HPEC

Health Professions Educators Conference

Plenary Sessions

Marie Norman

Marie Norman

University of Pittsburgh

Marie Norman, PhD is professor of medicine and clinical and translational sciences at the University of Pittsburgh and co-author of the best-selling book (recently released in its second edition) How Learning Works: 8 Research-Based Principles for Smart Teaching. Among her many roles, Norman directs the Innovative Design for Education and Assessment (IDEA Lab), where her team brings together instructional, graphic, and multimedia design to “make learning beautiful.”

PLENARY

Finding Our Foundations in a Turbulent Time: Using Learning Principles to Guide Educational Decisions

We are educating medical professionals at a moment of dizzying change and existential uncertainty. Medical knowledge is exploding; new health problems emerge while long-time health disparities persist; hidebound educational approaches and institutional hierarchies are under increased scrutiny; pressure to adopt educational technologies and learning modalities is intense; and providers frustrated by the myriad dysfunctions of the healthcare system are leaving the profession, just when the world needs them most.

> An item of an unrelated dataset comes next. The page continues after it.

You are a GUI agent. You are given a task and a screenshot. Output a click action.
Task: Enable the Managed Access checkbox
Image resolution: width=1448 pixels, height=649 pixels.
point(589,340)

The role of medical educators is critically important, but how do we find our way in such turbulent times? What principles should guide us? I argue that a small number of research-based learning principles, properly understood and applied, offer the stability and guidance we need in times of change and uncertainty. In this session, we will focus our attention on three principles with particular resonance to medical education, using cases to explore both their diagnostic power and the practical strategies they suggest.

Katherine Sanders

Sanders Consulting

Katherine Sanders, PhD works with leaders interested in improving employee and organizational health. She consults and teaches classes on systems thinking, change-readiness, and how to design work to promote health, innovation, and sustainable productivity. Katherine earned her BS, MS and PhD in Industrial & Systems Engineering from the University of Wisconsin – Madison. Her specialty is human factors engineering and her research centered on occupational stress. Katherine founded and led a campus-wide faculty development center based on her dissertation.

PLENARY

How Healthcare Educators Can Help Prevent and Heal Exhaustion and Burnout (for themselves and their students)

Exhaustion and burnout in healthcare and education have reached epidemic levels. Healthcare educators are educating students to join a workforce under tremendous pressure and are, themselves, in a stressful occupation. Many of the same stressors that shape classroom experiences are translated into the workplace, acculturating healthcare professionals to believe there are no viable options to the “systems” as we know them. In order for healthcare to shift toward greater health, students entering high-burnout occupations must be able to identify levers for change and have the ability to advocate for their own health at work.

We will discuss: stressors that can make classroom teaching (and learning) exhausting; classroom teaching approaches that promote student and instructor health as well as meaningful learning; and preparing students to be active participants in promoting change.